* [TASK ITEM A]
From the passage on genetic linkage, return the span starting at "Monday, December 31, 2007" and ending at "occur between them.", copied word for word.
* [TASK ITEM B]
Write the next part of the passage on genetic linkage, picking up after its final sentence.

* [TEXT PASSAGE]
Monday, December 31, 2007

Genetic linkage

Genetic linkage occurs when particular genetic loci or alleles for genes are inherited jointly. Genetic loci on the same chromosome are physically connected and tend to segregate together during meiosis, and are thus genetically linked. Alleles for genes on different chromosomes are usually not linked, due to independent assortment of chromosomes during meiosis.

Because there is some crossing over of DNA when the chromosomes segregate, alleles on the same chromosome can be separated and go to different daughter cells. There is a greater probability of this happening if the alleles are far apart on the chromosome, as it is more likely that a cross-over will occur between them.

The relative distance between two genes can be calculated using the offspring of an organism showing two linked genetic traits, and finding the percentage of the offspring where the two traits do not run together. The higher the percentage of descendents that does not show both traits, the further apart on the chromosome they are.

Among individuals of an experimental population or species, some phenotypes or traits occur randomly with respect to one another in a manner known as independent assortment. Today scientists understand that independent assortment occurs when the genes affecting the phenotypes are found on different chromosomes.

* [RAW DATA]

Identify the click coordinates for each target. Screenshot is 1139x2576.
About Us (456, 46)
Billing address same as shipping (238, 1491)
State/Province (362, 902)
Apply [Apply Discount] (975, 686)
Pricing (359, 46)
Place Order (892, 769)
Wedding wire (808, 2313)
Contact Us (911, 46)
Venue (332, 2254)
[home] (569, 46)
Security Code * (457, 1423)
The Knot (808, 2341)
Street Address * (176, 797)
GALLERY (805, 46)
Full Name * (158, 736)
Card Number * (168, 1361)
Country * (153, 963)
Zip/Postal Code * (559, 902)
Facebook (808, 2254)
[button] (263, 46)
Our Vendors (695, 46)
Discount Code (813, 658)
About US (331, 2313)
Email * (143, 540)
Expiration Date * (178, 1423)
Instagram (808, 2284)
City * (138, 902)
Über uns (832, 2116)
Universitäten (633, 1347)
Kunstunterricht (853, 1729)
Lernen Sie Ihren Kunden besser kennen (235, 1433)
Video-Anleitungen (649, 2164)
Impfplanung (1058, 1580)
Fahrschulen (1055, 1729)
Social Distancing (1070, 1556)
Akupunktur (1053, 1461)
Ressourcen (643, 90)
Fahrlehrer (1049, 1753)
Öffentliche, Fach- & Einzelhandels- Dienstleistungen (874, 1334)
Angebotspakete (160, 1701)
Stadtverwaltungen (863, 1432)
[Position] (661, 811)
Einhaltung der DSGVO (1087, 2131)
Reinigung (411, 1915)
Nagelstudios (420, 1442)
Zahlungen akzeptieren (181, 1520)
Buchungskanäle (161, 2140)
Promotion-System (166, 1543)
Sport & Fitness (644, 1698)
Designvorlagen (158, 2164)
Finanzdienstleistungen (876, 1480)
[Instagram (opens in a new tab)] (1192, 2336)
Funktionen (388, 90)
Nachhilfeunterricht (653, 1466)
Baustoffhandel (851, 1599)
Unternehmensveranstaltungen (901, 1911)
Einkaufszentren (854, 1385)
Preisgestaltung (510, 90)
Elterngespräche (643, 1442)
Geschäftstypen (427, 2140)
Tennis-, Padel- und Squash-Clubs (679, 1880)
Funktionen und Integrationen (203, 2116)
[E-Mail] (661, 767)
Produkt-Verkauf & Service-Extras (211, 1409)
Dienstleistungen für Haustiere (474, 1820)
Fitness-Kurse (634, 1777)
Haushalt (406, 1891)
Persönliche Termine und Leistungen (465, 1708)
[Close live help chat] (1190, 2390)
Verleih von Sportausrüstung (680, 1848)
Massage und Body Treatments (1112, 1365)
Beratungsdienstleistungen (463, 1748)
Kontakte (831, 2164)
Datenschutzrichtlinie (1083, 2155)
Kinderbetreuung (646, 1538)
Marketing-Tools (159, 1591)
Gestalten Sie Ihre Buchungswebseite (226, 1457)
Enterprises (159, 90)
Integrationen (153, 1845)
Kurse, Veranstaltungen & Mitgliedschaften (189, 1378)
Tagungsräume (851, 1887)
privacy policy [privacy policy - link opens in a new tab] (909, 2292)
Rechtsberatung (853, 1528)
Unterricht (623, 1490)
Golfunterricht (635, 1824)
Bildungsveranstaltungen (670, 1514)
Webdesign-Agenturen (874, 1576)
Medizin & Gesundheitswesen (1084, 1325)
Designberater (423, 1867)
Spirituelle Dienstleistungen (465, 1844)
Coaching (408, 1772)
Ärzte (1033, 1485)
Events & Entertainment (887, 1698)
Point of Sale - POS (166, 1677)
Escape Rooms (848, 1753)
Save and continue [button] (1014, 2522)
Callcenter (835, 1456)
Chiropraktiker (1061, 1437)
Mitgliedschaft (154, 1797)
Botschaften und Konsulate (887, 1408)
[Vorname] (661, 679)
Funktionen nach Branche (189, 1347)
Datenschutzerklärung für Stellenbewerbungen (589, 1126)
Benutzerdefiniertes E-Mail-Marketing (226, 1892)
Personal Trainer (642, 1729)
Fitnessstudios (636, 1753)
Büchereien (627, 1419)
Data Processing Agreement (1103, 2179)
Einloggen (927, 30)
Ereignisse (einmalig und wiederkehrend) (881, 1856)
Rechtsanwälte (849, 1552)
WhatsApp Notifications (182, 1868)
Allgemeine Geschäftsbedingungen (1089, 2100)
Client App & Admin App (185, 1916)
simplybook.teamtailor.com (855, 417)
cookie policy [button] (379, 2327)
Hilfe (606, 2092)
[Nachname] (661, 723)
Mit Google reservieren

* [EXPECTED OUTPUT A]
Monday, December 31, 2007

Genetic linkage

Genetic linkage occurs when particular genetic loci or alleles for genes are inherited jointly. Genetic loci on the same chromosome are physically connected and tend to segregate together during meiosis, and are thus genetically linked. Alleles for genes on different chromosomes are usually not linked, due to independent assortment of chromosomes during meiosis.

Because there is some crossing over of DNA when the chromosomes segregate, alleles on the same chromosome can be separated and go to different daughter cells. There is a greater probability of this happening if the alleles are far apart on the chromosome, as it is more likely that a cross-over will occur between them.

* [EXPECTED OUTPUT B]
An exception to independent assortment develops when genes appear near one another on the same chromosome. When genes occur on the same chromosome, they are usually inherited as a single unit. Genes inherited in this way are said to be linked, and are referred to as "linkage groups." For example, in fruit flies the genes affecting eye color and wing length are inherited together because they appear on the same chromosome.

But in many cases, even genes on the same chromosome that are inherited together produce offspring with unexpected allele combinations. This results from a process called crossing over. At the beginning of normal meiosis, a chromosome pair (made up of a chromosome from the mother and a chromosome from the father) intertwine and exchange sections or fragments of chromosome. The pair then breaks apart to form two chromosomes with a new combination of genes that differs from the combination supplied by the parents. Through this process of recombining genes, organisms can produce offspring with new combinations of maternal and paternal traits that may contribute to or enhance survival.

Genetic linkage was first discovered by the British geneticists William Bateson and Reginald Punnett shortly after Mendel's laws were rediscovered.